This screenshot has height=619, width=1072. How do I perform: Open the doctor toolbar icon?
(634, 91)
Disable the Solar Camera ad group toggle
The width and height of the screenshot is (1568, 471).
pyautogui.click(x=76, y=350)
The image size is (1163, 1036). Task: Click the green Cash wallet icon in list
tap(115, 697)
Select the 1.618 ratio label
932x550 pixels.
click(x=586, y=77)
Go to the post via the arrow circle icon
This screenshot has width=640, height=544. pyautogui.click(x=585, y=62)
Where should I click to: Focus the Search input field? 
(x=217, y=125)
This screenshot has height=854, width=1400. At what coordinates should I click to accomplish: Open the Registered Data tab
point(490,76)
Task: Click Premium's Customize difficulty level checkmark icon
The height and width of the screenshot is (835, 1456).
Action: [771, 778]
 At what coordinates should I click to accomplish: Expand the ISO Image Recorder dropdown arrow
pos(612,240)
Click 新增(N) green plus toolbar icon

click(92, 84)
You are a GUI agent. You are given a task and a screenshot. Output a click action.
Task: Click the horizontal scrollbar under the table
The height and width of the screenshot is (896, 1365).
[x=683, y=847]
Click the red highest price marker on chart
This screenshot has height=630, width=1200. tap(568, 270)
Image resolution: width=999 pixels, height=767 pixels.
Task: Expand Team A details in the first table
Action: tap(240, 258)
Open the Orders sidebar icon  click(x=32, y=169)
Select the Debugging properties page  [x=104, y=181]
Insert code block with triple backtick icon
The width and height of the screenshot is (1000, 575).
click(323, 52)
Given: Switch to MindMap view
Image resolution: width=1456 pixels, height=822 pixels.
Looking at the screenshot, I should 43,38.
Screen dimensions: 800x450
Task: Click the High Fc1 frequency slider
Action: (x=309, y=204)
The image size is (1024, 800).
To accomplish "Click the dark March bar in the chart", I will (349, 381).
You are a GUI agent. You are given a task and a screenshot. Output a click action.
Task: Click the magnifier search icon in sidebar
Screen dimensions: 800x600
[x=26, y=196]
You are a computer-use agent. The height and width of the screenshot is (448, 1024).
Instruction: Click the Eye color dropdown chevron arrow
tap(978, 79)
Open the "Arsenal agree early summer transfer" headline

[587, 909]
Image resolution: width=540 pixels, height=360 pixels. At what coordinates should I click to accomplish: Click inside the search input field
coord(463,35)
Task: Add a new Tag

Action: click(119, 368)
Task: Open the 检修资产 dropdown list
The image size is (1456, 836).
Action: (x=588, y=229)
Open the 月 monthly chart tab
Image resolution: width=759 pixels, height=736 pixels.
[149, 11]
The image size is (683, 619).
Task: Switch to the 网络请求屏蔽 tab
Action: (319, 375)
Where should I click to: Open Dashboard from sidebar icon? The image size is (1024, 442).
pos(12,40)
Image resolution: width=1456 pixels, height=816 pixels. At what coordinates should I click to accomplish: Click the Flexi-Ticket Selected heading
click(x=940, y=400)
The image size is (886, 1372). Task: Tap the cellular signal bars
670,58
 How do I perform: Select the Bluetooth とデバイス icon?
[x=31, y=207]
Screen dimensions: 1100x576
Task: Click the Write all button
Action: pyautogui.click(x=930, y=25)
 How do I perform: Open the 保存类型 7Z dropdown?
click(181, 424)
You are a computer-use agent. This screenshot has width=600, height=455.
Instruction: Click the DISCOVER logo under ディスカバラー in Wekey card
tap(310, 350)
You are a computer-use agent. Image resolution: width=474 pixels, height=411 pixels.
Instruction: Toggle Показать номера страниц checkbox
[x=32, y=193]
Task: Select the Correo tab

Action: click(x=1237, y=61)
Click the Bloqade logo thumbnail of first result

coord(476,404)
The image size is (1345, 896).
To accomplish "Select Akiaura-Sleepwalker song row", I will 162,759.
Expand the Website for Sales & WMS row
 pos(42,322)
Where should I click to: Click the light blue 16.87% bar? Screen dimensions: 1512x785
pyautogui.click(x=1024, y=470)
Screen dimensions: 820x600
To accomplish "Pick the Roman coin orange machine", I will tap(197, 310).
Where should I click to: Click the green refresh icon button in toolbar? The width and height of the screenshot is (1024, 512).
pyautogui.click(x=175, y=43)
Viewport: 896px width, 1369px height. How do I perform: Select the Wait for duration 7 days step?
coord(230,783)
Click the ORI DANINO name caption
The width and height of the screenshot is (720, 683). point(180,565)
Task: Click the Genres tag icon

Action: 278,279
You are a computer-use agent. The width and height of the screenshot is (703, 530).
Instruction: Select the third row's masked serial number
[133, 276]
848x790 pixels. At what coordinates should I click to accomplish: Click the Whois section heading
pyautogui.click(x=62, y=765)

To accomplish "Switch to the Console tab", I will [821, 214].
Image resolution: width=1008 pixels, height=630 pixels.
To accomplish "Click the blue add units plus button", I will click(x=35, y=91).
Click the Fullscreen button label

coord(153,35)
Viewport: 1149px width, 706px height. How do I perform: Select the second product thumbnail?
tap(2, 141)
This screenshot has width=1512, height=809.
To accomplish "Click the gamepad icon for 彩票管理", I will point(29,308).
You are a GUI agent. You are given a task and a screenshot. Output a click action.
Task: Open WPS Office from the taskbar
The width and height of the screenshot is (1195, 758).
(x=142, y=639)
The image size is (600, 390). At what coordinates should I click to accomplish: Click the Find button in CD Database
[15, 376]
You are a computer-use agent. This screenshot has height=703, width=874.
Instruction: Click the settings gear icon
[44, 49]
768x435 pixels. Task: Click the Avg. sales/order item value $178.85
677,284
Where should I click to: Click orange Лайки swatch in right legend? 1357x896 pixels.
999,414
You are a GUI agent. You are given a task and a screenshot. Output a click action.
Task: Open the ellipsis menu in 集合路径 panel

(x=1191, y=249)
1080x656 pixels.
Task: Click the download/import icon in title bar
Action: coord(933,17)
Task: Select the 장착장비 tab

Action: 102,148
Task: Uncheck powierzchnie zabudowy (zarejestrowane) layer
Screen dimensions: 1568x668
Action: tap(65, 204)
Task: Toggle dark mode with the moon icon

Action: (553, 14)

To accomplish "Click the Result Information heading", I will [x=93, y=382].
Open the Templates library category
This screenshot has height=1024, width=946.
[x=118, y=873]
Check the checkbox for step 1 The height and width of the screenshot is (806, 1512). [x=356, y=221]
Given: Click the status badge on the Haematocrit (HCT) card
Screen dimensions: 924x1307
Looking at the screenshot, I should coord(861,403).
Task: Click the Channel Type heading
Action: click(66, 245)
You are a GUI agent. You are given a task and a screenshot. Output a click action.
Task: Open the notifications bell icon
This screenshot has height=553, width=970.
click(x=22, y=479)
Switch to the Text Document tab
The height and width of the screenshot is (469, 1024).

· · · ·

Reproduce exactly, please, only the lines from the start of the data above to the line that contains "Task: Click the horizontal", with both ends kept.

- Reply
This screenshot has height=619, width=1072. How do I perform: Open the doctor toolbar icon?
(634, 91)
Disable the Solar Camera ad group toggle
The width and height of the screenshot is (1568, 471).
pyautogui.click(x=76, y=350)
The image size is (1163, 1036). Task: Click the green Cash wallet icon in list
tap(115, 697)
Select the 1.618 ratio label
932x550 pixels.
click(x=586, y=77)
Go to the post via the arrow circle icon
This screenshot has width=640, height=544. pyautogui.click(x=585, y=62)
Where should I click to: Focus the Search input field? 
(x=217, y=125)
This screenshot has height=854, width=1400. At what coordinates should I click to accomplish: Open the Registered Data tab
point(490,76)
Task: Click Premium's Customize difficulty level checkmark icon
The height and width of the screenshot is (835, 1456).
Action: [771, 778]
 At what coordinates should I click to accomplish: Expand the ISO Image Recorder dropdown arrow
pos(612,240)
Click 新增(N) green plus toolbar icon

click(92, 84)
You are a GUI agent. You are given a task and a screenshot. Output a click action.
Task: Click the horizontal scrollbar under the table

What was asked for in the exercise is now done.